The model I made was based on the U-Net architecture. The U-Net had been used previously on a project to identify mangroves from satellite imagery and it worked really well (you can find out more in this post by UKHO data scientist Kari Dempsey).
Broken down, the machine learning process goes like this:
- Make your model
- Feed it a bunch of data
- Feed it even more data
- Get it to classify your data
- Enjoy the pictures it spits out
Whilst this sounds straight forward, it actually involved a lot of picking apart Python code and debugging confusing outputs - which gave me a newfound respect for what data scientists do for a living!
So, did it work?
The proof, they say, is in the pudding:
The top image shows what the model classified as sand (shown in white) vs. not sand (shown in black).

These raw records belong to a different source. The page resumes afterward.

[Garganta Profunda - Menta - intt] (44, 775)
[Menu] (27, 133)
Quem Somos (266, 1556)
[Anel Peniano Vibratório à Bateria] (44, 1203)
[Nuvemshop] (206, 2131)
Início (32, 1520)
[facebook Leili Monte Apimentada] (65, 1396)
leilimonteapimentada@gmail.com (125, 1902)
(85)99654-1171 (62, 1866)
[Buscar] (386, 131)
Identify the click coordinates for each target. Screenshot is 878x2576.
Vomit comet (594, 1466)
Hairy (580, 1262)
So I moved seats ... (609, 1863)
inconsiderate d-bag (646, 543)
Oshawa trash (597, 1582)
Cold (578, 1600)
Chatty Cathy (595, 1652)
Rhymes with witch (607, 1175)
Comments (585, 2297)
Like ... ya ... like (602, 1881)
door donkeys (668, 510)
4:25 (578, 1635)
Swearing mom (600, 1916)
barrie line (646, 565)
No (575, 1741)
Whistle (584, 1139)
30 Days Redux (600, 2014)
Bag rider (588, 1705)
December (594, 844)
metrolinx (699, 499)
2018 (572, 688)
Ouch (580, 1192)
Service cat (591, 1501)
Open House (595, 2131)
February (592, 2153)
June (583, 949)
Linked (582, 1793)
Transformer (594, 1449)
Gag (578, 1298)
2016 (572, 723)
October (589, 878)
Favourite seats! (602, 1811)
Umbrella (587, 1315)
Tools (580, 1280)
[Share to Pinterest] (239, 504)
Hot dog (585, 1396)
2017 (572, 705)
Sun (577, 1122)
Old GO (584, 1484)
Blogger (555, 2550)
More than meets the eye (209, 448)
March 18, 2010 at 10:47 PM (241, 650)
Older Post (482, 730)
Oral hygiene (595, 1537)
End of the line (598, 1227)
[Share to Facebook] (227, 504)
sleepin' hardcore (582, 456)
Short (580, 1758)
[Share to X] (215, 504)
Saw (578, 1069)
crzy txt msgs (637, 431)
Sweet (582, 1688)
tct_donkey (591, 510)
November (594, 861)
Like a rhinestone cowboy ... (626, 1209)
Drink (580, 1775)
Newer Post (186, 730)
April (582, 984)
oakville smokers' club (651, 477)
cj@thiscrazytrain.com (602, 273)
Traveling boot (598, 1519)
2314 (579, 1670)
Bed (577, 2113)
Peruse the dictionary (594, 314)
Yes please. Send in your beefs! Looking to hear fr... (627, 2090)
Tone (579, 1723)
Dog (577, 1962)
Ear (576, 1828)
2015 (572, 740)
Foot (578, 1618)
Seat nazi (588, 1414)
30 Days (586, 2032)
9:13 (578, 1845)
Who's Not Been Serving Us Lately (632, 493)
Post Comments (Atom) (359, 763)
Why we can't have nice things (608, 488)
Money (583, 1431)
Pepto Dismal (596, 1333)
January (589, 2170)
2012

The bottom image shows my original label of what I determined to be 100% sand overlaid on top.
I was very pleased with the initial results; the model wasn't completely off, and I could understand why it had classified fields as sand (these areas would ideally be masked/removed completely before classifying). I was particularly impressed with the clear definition of sand vs. not sand on the right-hand side, where there is a large rocky outcrop. With a bit more work, this could be a great way of classifying beaches for our defence customers going forward.
Reflecting on the programme
I loved the whole experience of the Data Science Accelerator Programme and learned so much - I wouldn't be able to fit it all into a single blog post. It was nice to jump straight in at the deep-end of deep learning, having already gained the programming knowledge from my day job. Not only did I gain a better idea of what data scientists do day-to-day, but I also gained a bigger appreciation for the brunt work that is data preparation.
My mentors, Alex and Michael, at the Office for National Statistics were incredible and were more than happy to answer the many questions I had - even though I'm sure all the clicking from me drawing vectors was driving them to despair! It was also useful to have UKHO experts on hand - Kari and the Data Science team had plenty of Skype messages from me throughout the 12 weeks, too.
If you're looking for a challenge, I'd wholeheartedly recommend you apply for the Data Science Accelerator Programme. You don't need any prior coding experience, just a drive to learn and improve yourself!